### Цитируемый отрывок
◇ ◇ ◇ ◇

Поездка из Абердина в Ньюстедское аббатство стала для ребенка новым источником впечатлений. – В одном из последних писем, отправленных им незадолго до своей смерти, Байрон вспоминает это путешествие и среди прочих мест знаменитое озеро Лох-Левен,[799] близ которого он проезжал.
   Доехав до ньюстедской заставы, миссис Байрон притворилась, что не знает, где она находится и кому принадлежит эта земля; особа, которой она адресовала свой вопрос, была женщина, собиравшая дорожную пошлину у этой заставы.
   (Женщины уже нет в живых, но застава все еще существует; около нее я остановился и вышел из кареты.)
   – Эта земля, – пояснила женщина, – принадлежала старому лорду Байрону, умершему несколько месяцев тому назад.
   – А кто же наследник старого лорда? – спросила миссис Байрон.
   – Говорят, – ответила сборщица пошлины, – это мальчик лет девяти-десяти, живущий в Абердине.
   Быть может, полная гордости мать продолжила бы расспросы, но славная Мак-Грей больше не могла сдерживаться.
   – Ну так, – воскликнула она, указывая на Байрона, – вот он, этот маленький мальчик, и да благословит его Бог!
   Я рассказывал в своих «Мемуарах», как, будучи двадцатилетним юношей, которого привела в отчаяние весть о смерти великого поэта, я, весь в слезах, вошел в канцелярию герцога Орлеанского,[800] держа в руке траурную газету, и крикнул: «Байрон умер!» – голосом не менее мрачным, нежели был голос Боссюэ, когда он кричал:
   – Мадам умирает, Мадам умерла![801]
   Мог ли кто-нибудь сказать мне тогда, что через двадцать пять лет мне доведется посетить могилу того, чью смерть я тогда оплакивал?!
   Поэтому, повторяю, вид Ньюстедского аббатства произвел на меня глубокое впечатление, настолько глубокое, что, вместо того чтобы самому описать увиденное, я предпочту воспроизвести то, что увидел сам поэт.

◇ ◇ ◇ ◇

### Задание A
Верните дословно часть отрывка о Ньюстедском аббатстве между словами «Доехав до ньюстедской» и «месяцев тому назад.» включительно.
Отрывок и записи взяты из разных источников.

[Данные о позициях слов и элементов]

◇ ◇ ◇ ◇

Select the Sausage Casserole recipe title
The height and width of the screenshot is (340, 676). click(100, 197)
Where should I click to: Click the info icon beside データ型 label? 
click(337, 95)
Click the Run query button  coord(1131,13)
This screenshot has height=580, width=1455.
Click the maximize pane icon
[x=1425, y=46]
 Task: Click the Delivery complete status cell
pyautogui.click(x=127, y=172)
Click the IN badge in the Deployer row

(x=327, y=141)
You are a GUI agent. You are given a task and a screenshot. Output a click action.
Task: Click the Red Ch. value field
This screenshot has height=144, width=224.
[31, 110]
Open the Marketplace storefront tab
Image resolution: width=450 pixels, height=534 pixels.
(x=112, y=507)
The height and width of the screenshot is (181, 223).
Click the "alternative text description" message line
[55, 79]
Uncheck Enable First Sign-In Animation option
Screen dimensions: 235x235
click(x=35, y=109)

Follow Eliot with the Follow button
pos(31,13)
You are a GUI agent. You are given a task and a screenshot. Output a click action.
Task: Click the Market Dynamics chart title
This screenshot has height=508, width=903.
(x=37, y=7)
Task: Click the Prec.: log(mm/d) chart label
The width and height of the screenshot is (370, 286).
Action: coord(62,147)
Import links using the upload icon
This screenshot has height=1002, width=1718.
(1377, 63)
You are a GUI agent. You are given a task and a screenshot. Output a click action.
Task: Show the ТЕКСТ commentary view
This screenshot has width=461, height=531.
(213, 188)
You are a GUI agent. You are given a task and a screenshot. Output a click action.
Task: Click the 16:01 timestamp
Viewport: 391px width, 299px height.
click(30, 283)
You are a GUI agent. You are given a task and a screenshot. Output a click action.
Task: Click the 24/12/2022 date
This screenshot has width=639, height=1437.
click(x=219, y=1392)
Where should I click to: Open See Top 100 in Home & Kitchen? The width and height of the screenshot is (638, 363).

◇ ◇ ◇ ◇

### Задание B
Сместите на -56 каждую координату в ответах записей между строками, содержащими «Uncheck Enable First Sign-In Animation option» и «Action: coord(62,147)», включительно. Выпишите все эти строки целиком и только их.

### Ответ A
Доехав до ньюстедской заставы, миссис Байрон притворилась, что не знает, где она находится и кому принадлежит эта земля; особа, которой она адресовала свой вопрос, была женщина, собиравшая дорожную пошлину у этой заставы.
   (Женщины уже нет в живых, но застава все еще существует; около нее я остановился и вышел из кареты.)
   – Эта земля, – пояснила женщина, – принадлежала старому лорду Байрону, умершему несколько месяцев тому назад.

### Ответ B
Uncheck Enable First Sign-In Animation option
Screen dimensions: 235x235
click(x=-21, y=53)

Follow Eliot with the Follow button
pos(-25,-43)
You are a GUI agent. You are given a task and a screenshot. Output a click action.
Task: Click the Market Dynamics chart title
This screenshot has height=508, width=903.
(x=-19, y=-49)
Task: Click the Prec.: log(mm/d) chart label
The width and height of the screenshot is (370, 286).
Action: coord(6,91)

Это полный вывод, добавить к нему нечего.